5.1 responding to blog post about euthanasia
http://youthvoices.net/node/11195
Even though I totally understand about the idea of being a vegetable, lying helpless on a hospital bed every day, I have some points to express: I personally believe it is not right to legalize euthanasia. Rising to the surface of discussion, were a variety of reasons all directed toward the benefit of euthanasia. Some argue that every individual has the right to die, that euthanasia should be acceptable when the patient is falling down the slippery slope of inevitable death and that voluntary euthanasia cannot become involuntary. All statements are based on a false foundation of idealistic principles and thoughts. Voluntary euthanasia (when the patient asks to die) has been found to be influenced by emotional and psychological elements of the suffering human and is not brought about based on the intensity of physical pain. Most terminally ill individuals, give up on life, fall into depression and dive deeper into a pit of hopelessness which as a result makes them request the choice of euthanasia. Legalizing euthanasia will make those patients feel even more vulnerable, as well as threatened.
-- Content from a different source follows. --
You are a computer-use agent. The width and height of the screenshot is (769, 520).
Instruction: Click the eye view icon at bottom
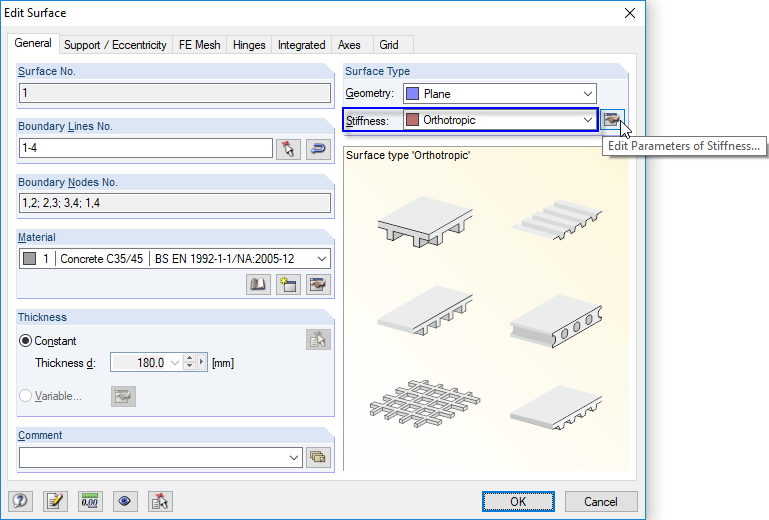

It would construct the idea that their lives are burdens blocking the progress of society and thus would make them request euthanasia for entirely wrong reasons.
Legalizing euthanasia would also mean that there would be an easier solution to end pain, for those who are poor and do not have enough money to support their families in hospitals. It would be looked upon as an easy and cheaper alternative, which would mean that doctors and government would benefit if someone chose the “treatment” of death. Research has indicated that poor families aren’t given access to the right means for an easier approach to relieve the pain of a victim. This would make more financially disabled people chose to embark on the downward road towards euthanasia. Most people also ask, “will safeguards prevent the abuse and the occurrence of involuntary euthanasia?” Dutch studies have indicated the exact opposite of what pro-activists choose to acknowledge. Data showed that during the year 1995 only “41% of euthanasia cases were recorded”, and based on the law every single case has to be reported. Such cases could be considered non-voluntary, and there were “one thousand cases in which life ending treatment was given without the request of the patient” (“Questions and Answers on Euthanasia” 5). Legalizing the use of euthanasia would not only enforce the needless and unethical deaths of millions (based on the confusion between physical and emotional pain). It will give doctors, physicians and the government financial benefits, leading to the rise of a corrupt system and to the deprivation of advantages for those who are desperately suffering.